About CMAT and the Grayfred Gray Public Service in Mediation Award: The Coalition for Mediation Awareness in Tennessee (CMAT) was formed in 2006 to maximize the resources and expertise of various groups who provide alternative dispute resolution services. TAPM is a member of CMAT.
CMAT presents the annual Grayfred Gray Public Service in Mediation Award to persons who make innovative and lasting public service contributions through alternative dispute resolution in Tennessee. The award is named after its first recipient, Grayfred Gray, Emeritus Professor, University of Tennessee College of Law, and founder of UT’s outstanding Mediation Clinic. Past recipients of the award also include former Tennessee Supreme Court Justice Janice Holder, Marietta Shipley, Shelby R. Grubbs, Robert P. Murrian, Jocelyn Wurzburg, Larry Bridgesmith, Carol Berz, Jean Munroe, Anne Sides, Stephen L. Shields, Margaret M. Huff, Linda Warren Seely, the Executive Directors of Community Mediation Centers, Jacqueline Kittrell, former Tennessee Supreme Court Justice Connie Clark, and Judge Deborah M. Henderson.

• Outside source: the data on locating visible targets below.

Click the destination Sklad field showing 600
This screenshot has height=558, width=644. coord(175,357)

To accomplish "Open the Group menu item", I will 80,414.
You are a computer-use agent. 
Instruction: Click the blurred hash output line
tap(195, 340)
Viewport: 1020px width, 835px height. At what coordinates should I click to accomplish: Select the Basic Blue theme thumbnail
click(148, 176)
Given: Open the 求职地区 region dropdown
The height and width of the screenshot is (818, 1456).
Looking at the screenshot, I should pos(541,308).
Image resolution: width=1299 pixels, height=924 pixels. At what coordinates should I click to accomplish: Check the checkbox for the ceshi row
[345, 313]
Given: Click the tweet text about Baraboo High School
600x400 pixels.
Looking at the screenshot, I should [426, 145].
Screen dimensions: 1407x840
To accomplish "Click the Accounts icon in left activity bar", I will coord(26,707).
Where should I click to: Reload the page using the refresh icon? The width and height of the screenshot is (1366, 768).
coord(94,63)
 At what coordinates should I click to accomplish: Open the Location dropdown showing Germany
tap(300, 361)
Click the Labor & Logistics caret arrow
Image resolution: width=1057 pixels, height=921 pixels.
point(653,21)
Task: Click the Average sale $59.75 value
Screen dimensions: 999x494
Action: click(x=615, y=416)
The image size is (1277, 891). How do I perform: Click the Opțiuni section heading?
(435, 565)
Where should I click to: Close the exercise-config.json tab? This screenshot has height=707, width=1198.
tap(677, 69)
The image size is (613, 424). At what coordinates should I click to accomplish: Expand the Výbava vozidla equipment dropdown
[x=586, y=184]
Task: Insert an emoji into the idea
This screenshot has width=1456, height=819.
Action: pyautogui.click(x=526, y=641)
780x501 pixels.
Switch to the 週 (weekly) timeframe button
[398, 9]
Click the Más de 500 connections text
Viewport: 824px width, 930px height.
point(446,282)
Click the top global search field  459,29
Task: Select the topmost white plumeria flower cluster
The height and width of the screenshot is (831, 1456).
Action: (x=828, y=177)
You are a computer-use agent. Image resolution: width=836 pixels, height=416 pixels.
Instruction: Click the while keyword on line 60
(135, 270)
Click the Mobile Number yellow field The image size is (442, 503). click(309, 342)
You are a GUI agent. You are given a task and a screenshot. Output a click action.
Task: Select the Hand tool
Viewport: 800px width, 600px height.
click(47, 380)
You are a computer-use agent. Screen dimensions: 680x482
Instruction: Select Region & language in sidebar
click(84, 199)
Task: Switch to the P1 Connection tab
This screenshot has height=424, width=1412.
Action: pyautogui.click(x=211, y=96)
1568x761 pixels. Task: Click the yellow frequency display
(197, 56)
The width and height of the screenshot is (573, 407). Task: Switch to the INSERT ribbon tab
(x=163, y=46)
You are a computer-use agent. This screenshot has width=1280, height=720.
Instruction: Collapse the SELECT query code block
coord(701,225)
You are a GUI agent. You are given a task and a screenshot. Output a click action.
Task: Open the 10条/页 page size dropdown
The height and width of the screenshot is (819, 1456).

About TAPM: The Tennessee Association of Professional Mediators promotes professional mediation as the primary approach to conflict resolution in Tennessee.
More about Justice Lee and her public service: The recipient of the 2022 Grayfred Gray Public Service in Mediation Award is Tennessee Supreme Court Justice Sharon G. Lee. Justice Lee has made enduring contributions to Tennesseans through her strong support of mediation of court disputes, especially during the COVID pandemic. She spearheaded the launch and implementation of the Tennessee Supreme Court ADR Plan that encouraged state courts to refer cases to mediation to help reduce the backlog of cases that arose during the pandemic. Later, Justice Lee worked to revise the ADR Plan to continue to make mediation more available and provide quicker, less expensive, and potentially more satisfying alternatives to continuing litigation, without impairing the quality of justice or the right to trial.
Justice Lee was appointed to the Tennessee Supreme Court in 2008 and retained by the voters in 2010 and 2014. She served as Chief Justice from 2014 to 2016. From 2004 to 2008, she served on the Tennessee Court of Appeals, being the first woman to serve on the Eastern Section of the Court in its 79-year history. Justice Lee practiced law in her hometown of Madisonville from 1978 until her appointment to the bench in 2004. Besides representing business entities and individuals in civil and criminal matters, she was the attorney for Monroe County, the City of Madisonville, and the City of Vonore. She also served as the Madisonville municipal judge. Justice Lee was a Rule 31 listed family mediator with advanced family domestic violence training. She is admitted to practice in the Supreme Court of the United States. Justice Lee attended Vanderbilt University and received a degree in Business Administration with high honors from the University of Tennessee, Knoxville. She earned her law degree from the University of Tennessee College of Law.